Leitartikel Streichers im "Stürmer"

"Nach der nationalsozialistischen Erhebung in Deutschland hat sich auch in Europa eine Entwicklung eingeleitet, von der erwartet werden kann, daß sie diesen Kontinent vom jüdischen Volkszersetzer und Ausbeuter für immer freimachen wird, und daß darüber hinaus das deutsche Vorbild nach einem siegreichen Abschluß des zweiten Weltkrieges auch auf den anderen Kontinenten die Vernichtung des jüdischen Weltpeinigers bringen wird. Daß es einmal zu einer internationalen Regelung der Judenfrage zwangsläufig kommt, das hat der Führer des deutschen Volkes in einer seiner großen Reden der Weltöffentlichkeit prophezeit." (IMT, M-150)
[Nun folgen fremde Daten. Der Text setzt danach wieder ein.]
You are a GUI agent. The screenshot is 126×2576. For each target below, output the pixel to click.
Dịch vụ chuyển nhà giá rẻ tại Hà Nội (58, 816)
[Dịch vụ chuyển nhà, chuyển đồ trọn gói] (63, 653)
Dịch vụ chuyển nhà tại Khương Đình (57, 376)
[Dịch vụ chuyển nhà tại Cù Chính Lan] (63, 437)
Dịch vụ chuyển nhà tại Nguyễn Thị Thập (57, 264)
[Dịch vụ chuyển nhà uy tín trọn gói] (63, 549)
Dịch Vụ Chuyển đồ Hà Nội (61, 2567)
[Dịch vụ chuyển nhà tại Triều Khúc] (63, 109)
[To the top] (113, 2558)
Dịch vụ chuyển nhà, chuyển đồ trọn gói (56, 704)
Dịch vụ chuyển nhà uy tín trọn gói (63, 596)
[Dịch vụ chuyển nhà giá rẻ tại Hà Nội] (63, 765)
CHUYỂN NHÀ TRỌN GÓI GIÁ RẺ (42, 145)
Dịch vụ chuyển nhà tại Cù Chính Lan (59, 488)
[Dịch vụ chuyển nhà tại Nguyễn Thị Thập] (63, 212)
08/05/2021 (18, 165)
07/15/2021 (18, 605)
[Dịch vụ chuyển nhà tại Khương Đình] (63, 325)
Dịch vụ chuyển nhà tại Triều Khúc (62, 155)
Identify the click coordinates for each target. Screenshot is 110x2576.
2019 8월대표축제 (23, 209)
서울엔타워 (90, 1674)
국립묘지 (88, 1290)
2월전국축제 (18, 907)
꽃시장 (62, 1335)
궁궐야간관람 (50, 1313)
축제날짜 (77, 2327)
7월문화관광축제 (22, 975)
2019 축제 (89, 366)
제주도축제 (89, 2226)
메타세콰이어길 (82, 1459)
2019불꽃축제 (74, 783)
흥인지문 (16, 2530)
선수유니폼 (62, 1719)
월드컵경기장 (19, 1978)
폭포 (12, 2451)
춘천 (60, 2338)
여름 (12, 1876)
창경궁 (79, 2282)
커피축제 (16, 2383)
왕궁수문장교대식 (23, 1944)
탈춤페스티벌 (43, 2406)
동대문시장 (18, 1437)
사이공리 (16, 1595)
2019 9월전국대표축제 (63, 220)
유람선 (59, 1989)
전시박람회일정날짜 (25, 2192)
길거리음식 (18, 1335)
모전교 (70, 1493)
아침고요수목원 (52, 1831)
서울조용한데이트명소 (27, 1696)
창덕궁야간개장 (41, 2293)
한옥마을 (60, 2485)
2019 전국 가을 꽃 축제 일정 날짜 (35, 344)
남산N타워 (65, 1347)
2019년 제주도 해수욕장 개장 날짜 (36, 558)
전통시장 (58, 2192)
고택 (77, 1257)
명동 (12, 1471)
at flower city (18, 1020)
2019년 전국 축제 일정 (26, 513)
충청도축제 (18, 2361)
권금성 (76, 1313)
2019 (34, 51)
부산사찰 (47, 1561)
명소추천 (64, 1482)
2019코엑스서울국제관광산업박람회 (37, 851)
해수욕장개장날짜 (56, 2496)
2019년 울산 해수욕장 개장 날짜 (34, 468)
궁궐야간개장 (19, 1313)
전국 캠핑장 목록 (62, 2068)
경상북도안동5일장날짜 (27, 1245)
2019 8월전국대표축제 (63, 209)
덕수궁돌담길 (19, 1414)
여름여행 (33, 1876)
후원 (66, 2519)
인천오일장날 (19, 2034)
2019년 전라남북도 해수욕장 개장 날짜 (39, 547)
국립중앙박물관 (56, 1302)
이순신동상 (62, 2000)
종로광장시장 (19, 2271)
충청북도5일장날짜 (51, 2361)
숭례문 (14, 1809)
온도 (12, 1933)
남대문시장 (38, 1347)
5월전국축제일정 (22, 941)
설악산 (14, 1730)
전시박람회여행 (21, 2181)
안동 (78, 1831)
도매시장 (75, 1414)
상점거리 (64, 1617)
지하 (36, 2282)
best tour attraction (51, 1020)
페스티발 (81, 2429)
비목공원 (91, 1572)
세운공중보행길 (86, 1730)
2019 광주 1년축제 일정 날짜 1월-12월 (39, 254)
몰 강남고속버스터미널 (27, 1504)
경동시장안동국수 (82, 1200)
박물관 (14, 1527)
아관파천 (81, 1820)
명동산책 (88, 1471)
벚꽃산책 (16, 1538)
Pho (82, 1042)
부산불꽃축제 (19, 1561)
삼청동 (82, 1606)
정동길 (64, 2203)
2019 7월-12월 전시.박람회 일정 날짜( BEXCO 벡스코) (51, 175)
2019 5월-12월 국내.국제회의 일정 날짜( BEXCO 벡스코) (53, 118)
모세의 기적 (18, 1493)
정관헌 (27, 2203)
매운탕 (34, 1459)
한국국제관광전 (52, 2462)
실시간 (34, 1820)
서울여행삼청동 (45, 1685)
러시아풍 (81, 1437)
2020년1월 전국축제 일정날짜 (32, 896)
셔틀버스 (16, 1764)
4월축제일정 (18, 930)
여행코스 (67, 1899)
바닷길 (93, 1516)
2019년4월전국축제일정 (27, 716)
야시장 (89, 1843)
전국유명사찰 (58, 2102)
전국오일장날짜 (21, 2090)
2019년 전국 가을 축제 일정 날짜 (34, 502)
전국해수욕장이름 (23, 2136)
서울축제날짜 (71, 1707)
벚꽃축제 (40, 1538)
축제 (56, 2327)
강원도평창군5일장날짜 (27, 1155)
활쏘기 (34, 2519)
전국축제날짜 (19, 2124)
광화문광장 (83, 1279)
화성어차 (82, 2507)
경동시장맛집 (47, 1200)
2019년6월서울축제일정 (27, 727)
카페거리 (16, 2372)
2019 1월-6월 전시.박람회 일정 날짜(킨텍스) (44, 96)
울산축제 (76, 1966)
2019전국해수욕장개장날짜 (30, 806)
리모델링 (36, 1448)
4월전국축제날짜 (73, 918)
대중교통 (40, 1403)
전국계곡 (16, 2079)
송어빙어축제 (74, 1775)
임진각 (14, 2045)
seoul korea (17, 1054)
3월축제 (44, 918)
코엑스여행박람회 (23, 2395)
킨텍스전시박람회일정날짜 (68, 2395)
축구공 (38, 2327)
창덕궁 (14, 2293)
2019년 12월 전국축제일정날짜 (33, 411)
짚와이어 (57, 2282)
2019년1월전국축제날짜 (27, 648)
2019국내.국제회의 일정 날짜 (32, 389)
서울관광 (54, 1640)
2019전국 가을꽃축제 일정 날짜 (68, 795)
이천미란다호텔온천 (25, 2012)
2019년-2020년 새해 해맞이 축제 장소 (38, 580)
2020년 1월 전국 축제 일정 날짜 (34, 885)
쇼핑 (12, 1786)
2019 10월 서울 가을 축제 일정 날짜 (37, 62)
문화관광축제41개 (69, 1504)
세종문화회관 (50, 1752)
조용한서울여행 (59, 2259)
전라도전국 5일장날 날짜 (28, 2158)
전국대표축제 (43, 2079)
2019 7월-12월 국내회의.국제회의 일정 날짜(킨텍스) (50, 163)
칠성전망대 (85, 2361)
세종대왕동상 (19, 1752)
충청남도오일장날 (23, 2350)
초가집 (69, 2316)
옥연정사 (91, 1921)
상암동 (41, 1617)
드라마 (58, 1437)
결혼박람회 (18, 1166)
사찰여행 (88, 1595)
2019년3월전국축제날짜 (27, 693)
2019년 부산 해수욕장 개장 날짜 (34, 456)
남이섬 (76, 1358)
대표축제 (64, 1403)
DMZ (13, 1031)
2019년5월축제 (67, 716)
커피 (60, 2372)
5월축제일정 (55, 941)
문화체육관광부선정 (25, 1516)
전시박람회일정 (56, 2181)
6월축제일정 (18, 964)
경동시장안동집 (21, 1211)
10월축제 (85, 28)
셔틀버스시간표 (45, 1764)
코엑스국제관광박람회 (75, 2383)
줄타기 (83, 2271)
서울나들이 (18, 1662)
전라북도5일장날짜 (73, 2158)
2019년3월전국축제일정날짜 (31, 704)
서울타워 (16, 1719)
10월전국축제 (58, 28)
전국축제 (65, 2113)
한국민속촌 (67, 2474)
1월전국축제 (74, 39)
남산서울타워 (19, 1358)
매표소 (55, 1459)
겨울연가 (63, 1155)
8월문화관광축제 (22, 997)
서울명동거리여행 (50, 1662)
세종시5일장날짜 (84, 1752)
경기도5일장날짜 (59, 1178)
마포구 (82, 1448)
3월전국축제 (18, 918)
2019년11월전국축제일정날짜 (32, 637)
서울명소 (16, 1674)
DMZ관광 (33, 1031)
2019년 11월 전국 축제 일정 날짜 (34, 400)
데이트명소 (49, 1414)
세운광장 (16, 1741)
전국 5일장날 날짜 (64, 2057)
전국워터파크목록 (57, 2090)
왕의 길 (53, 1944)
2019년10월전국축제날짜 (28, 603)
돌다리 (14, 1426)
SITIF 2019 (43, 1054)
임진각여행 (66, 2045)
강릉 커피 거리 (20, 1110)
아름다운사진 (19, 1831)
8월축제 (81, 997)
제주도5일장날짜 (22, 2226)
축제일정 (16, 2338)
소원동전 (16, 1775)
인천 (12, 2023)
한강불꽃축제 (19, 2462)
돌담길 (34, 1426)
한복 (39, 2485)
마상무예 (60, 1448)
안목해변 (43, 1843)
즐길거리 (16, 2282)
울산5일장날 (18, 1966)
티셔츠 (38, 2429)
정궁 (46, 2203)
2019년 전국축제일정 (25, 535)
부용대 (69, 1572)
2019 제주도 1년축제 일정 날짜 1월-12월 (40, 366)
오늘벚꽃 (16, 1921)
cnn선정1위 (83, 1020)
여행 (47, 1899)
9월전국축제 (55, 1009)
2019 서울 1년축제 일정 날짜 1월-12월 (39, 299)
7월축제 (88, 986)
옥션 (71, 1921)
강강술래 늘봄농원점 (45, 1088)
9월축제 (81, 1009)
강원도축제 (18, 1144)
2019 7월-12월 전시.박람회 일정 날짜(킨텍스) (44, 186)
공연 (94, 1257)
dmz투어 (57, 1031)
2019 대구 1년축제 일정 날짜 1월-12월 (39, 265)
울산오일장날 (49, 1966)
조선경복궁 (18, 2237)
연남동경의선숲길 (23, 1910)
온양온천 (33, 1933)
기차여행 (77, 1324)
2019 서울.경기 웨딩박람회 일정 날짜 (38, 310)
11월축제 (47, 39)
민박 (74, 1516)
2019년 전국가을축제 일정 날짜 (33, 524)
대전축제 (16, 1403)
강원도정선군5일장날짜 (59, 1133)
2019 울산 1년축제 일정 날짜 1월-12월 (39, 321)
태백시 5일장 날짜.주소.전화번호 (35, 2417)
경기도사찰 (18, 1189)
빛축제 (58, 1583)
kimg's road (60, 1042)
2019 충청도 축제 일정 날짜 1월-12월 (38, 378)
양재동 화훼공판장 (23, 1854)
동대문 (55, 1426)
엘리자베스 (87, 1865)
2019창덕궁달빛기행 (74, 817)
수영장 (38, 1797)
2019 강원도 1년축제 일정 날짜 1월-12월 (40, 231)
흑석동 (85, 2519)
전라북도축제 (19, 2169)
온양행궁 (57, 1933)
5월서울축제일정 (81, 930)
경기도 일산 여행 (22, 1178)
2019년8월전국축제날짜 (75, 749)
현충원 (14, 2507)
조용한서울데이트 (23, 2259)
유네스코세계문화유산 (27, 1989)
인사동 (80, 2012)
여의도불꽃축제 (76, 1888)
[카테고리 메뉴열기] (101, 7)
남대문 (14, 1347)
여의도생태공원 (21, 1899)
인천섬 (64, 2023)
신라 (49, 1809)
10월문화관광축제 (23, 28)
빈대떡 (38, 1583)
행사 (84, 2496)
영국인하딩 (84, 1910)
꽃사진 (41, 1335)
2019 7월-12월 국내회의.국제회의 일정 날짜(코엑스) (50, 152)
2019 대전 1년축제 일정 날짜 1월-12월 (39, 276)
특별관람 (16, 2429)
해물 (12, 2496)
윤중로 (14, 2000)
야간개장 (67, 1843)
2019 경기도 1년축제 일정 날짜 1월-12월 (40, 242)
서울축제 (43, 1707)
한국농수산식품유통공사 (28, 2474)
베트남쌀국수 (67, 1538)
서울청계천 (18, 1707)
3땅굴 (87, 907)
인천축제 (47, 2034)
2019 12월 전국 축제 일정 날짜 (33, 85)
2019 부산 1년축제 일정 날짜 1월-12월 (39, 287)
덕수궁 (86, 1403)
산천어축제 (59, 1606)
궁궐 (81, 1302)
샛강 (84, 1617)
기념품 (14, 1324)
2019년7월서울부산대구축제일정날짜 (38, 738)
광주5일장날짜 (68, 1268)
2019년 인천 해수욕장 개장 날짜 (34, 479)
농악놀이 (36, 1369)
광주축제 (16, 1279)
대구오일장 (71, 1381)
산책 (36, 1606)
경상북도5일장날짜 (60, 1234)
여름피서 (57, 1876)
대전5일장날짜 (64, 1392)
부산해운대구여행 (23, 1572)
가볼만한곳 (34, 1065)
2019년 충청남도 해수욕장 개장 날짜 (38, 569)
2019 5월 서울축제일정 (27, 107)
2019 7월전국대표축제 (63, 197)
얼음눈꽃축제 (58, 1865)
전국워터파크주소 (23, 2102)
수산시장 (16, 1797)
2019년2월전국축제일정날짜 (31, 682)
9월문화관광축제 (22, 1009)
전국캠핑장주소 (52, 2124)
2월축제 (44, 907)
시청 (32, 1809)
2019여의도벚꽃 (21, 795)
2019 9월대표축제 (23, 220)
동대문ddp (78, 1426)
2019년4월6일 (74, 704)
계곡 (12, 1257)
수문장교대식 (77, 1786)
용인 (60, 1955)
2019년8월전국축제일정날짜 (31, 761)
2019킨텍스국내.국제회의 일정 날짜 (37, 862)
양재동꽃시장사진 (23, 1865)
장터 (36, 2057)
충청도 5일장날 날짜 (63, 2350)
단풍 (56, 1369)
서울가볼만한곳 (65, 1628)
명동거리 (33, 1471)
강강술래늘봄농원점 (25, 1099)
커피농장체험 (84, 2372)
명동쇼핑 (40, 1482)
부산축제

Wagner, Auswärtiges Amt, an Himmler

Großbritannien hatte 1943 durch Vermittlung der Schweiz das Angebot gemacht, 5.000 jüdische Kinder aus dem deutschen Machtbereich nach Palästina einwandern zu lassen. (s. 21.7.43) - Die deutsche Reaktion war zunächst offengehalten worden. Außenminister Ribbentrop habe jetzt entschieden, dem Schweizer Gesandten Feldscher mündlich folgende Antwort zu geben:

"Obwohl die Anfrage der britischen Regierung (...) nicht erkennen läßt, zu welchen Gegenleistungen man britischerseits bereit wäre, ist die Reichsregierung nicht abgeneigt, den englischen Wunsch im positiven Sinne zu erwägen und in entsprechende Verhandlungen einzutreten."
Mit Rücksicht auf die arabische Bevölkerung Palästinas werde Deutschland aber nur in Verhandlungen eintreten, sofern die britische Regierung die endgültige Niederlassung dieser 5.000 Menschen in Großbritannien garantiert. (ADAP, Serie E, Bd. VII, Nr. 162)

08.01.1944

Slowakien

RSHA-Chef Kaltenbrunner an das Auswärtige Amt.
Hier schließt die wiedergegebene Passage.